● **項目探しのエントリ**:
· · ·

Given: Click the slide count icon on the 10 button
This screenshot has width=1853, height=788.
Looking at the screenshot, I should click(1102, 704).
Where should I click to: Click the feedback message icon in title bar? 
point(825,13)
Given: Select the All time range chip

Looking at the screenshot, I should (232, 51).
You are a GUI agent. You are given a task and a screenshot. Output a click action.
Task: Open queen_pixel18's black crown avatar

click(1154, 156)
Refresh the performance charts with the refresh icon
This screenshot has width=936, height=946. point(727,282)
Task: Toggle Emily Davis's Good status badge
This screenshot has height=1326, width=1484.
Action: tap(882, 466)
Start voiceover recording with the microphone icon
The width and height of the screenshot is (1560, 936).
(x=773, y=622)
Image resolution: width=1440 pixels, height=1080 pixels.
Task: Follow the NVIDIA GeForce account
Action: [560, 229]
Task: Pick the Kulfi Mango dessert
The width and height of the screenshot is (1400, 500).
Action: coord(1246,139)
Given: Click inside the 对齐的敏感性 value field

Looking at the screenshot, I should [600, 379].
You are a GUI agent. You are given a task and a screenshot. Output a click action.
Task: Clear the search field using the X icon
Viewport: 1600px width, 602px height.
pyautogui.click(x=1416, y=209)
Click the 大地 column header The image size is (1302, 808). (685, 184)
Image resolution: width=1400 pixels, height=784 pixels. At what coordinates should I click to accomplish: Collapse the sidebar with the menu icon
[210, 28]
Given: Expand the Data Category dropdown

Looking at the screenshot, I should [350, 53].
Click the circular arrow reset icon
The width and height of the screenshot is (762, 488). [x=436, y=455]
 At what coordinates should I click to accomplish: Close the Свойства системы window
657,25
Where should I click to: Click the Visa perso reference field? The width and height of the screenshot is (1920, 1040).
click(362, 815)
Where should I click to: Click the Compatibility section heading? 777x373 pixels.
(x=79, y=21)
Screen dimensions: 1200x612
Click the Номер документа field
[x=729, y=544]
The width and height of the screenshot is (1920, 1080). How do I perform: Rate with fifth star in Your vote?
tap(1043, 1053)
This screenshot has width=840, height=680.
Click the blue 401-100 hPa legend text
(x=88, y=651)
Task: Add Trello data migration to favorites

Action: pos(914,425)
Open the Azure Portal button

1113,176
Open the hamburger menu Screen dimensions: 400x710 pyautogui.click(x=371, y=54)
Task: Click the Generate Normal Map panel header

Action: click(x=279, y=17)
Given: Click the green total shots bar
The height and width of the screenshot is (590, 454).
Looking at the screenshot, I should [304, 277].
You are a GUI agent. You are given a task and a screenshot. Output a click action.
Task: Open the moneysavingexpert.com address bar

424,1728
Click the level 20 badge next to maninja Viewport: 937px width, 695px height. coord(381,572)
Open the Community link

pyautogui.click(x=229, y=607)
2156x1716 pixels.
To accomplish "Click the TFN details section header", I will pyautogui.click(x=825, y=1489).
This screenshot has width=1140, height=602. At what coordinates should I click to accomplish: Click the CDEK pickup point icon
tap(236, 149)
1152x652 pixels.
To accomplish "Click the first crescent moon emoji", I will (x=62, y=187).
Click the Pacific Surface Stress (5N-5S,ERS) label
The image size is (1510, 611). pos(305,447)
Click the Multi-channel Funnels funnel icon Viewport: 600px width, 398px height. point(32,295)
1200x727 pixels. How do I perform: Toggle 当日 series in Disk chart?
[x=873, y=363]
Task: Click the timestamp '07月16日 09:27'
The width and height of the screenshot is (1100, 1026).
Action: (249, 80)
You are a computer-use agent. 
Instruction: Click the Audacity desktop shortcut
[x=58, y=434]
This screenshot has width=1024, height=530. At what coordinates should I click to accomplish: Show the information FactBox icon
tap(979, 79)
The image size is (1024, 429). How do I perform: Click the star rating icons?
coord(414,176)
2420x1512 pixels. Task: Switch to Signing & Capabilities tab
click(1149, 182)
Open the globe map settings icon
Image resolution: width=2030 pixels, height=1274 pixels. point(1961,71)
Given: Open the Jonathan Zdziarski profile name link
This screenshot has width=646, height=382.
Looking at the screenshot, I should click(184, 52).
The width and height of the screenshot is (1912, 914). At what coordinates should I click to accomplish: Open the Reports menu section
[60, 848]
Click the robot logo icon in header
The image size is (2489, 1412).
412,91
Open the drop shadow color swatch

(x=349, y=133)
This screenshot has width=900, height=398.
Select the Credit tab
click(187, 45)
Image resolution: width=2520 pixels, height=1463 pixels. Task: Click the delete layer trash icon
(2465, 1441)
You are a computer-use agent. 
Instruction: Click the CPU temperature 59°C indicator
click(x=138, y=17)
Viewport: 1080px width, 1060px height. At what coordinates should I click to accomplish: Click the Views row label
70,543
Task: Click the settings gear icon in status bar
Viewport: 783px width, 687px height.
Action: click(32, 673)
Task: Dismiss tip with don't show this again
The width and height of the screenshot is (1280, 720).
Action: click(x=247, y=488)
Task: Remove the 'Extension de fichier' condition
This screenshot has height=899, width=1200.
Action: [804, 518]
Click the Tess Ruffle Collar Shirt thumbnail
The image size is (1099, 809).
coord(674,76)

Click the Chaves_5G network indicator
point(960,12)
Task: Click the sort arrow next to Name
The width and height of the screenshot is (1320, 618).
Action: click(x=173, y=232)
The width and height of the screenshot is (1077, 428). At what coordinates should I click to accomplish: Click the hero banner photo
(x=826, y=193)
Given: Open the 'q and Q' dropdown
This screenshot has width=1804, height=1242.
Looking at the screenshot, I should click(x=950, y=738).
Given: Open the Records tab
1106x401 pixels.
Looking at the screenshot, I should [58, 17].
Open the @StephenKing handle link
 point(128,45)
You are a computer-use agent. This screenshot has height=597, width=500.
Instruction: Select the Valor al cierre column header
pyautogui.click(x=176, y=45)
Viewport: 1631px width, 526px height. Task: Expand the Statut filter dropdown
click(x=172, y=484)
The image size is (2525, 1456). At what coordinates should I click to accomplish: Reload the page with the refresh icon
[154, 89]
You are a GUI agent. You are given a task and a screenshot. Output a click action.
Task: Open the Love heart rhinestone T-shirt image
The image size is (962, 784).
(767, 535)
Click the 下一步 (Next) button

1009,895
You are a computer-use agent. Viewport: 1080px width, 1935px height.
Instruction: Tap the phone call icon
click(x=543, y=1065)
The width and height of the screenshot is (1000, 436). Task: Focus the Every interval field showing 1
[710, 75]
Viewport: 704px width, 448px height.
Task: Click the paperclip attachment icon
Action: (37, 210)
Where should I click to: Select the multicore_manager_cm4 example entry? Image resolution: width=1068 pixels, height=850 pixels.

· · ·

● **あなたへの指示**: 上のエントリの冒頭から「point(825,13)」を含む行までを、その行も含めて一字一句そのまま書き写してください。

● **解答例**:
Given: Click the slide count icon on the 10 button
This screenshot has width=1853, height=788.
Looking at the screenshot, I should click(1102, 704).
Where should I click to: Click the feedback message icon in title bar? 
point(825,13)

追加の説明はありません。